Infer ONNX conv output shapes #2304

hexd0t · 2024-09-25T20:28:24Z

Pull Request Template

Checklist

Confirmed that run-checks all script has been executed.
Made sure the book is up to date with changes in this PR.

Related Issues/PRs

Should fix #2243

Changes

Calculate output shape of convolutions in ONNX import dim_inference step.
I've found https://arxiv.org/abs/1603.07285 to follow, since the correct output shape isn't really defined in the ONNX specs, but am not quite sure if this implementation is correct for cases where group != 1.

Also, convtranspose also has the same problem (in that it just returns the input shape as its output shape), but here, I've just set the shape to None instead of trying to implement it fully - this should at least prevent dependent nodes from relying on wrong information.

codecov · 2024-09-25T20:46:32Z

Codecov Report

Attention: Patch coverage is 88.65979% with 11 lines in your changes missing coverage. Please review.

Project coverage is 85.42%. Comparing base (a6f7a5e) to head (64783e0).
Report is 91 commits behind head on main.
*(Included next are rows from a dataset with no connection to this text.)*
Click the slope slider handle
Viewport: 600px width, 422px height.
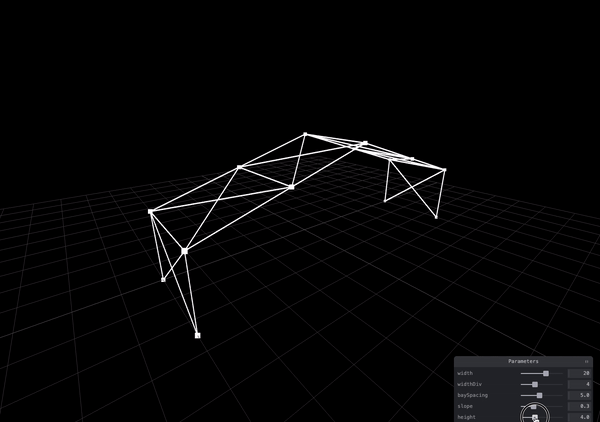click(x=534, y=406)
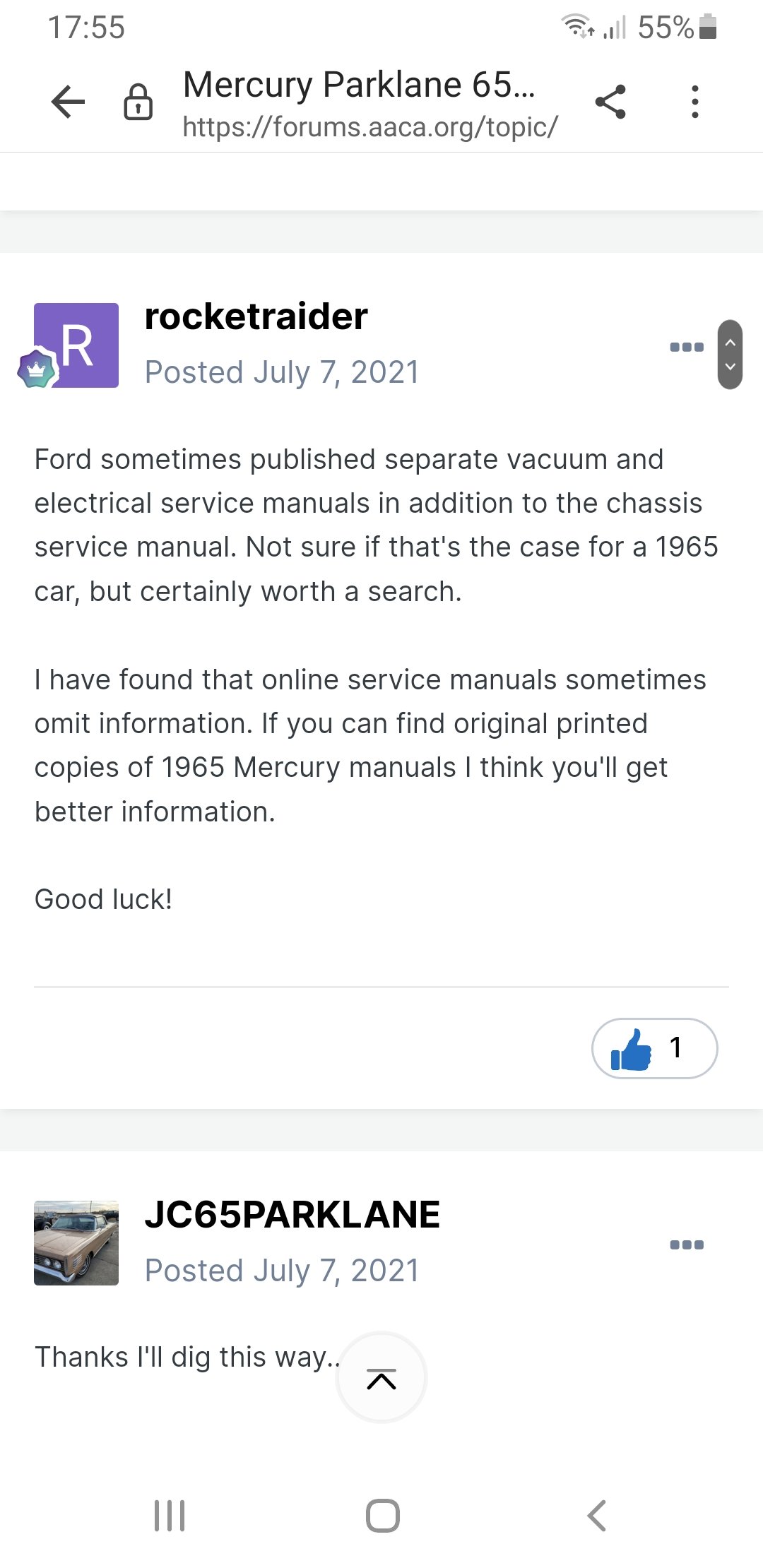Tap the crown rank badge on avatar
This screenshot has height=1568, width=763.
tap(37, 368)
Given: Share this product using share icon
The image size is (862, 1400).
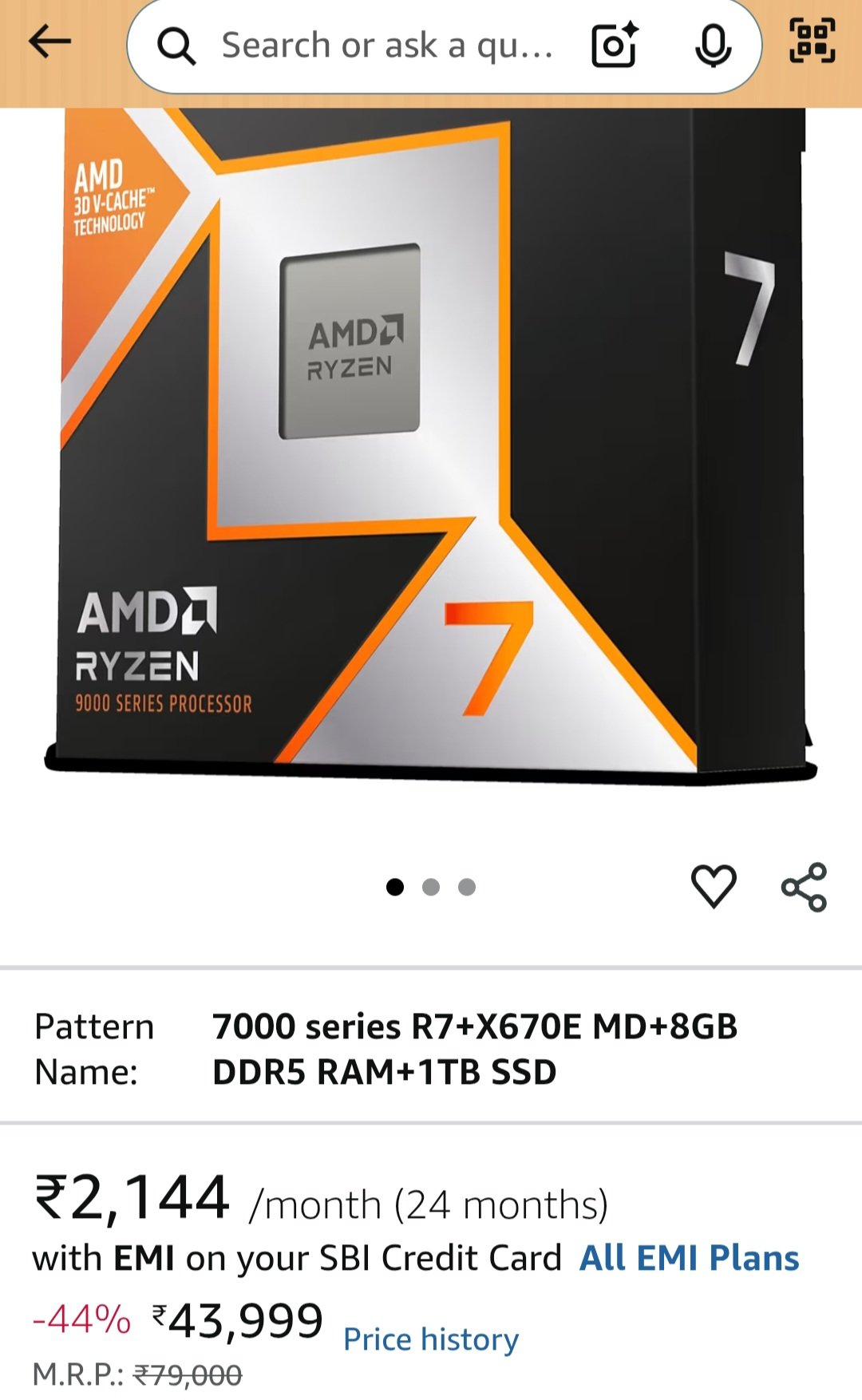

Files with missing lines	Patch %	Lines
crates/onnx-ir/src/dim_inference.rs	92.13%	7 Missing ⚠️
crates/onnx-ir/src/ir.rs	50.00%	4 Missing ⚠️

Additional details and impacted files

@@            Coverage Diff             @@
##             main    #2304      +/-   ##
==========================================
- Coverage   85.44%   85.42%   -0.02%     
==========================================
  Files         766      766              
  Lines       97916    98019     +103     
==========================================
+ Hits        83667    83736      +69     
- Misses      14249    14283      +34

☔ View full report in Codecov by Sentry.
📢 Have feedback on the report? Share it here.

laggui

Ha, the linked article brings back memories 😄 I remember having to compute the shapes for different convolution kernels back in the days, a very useful resource!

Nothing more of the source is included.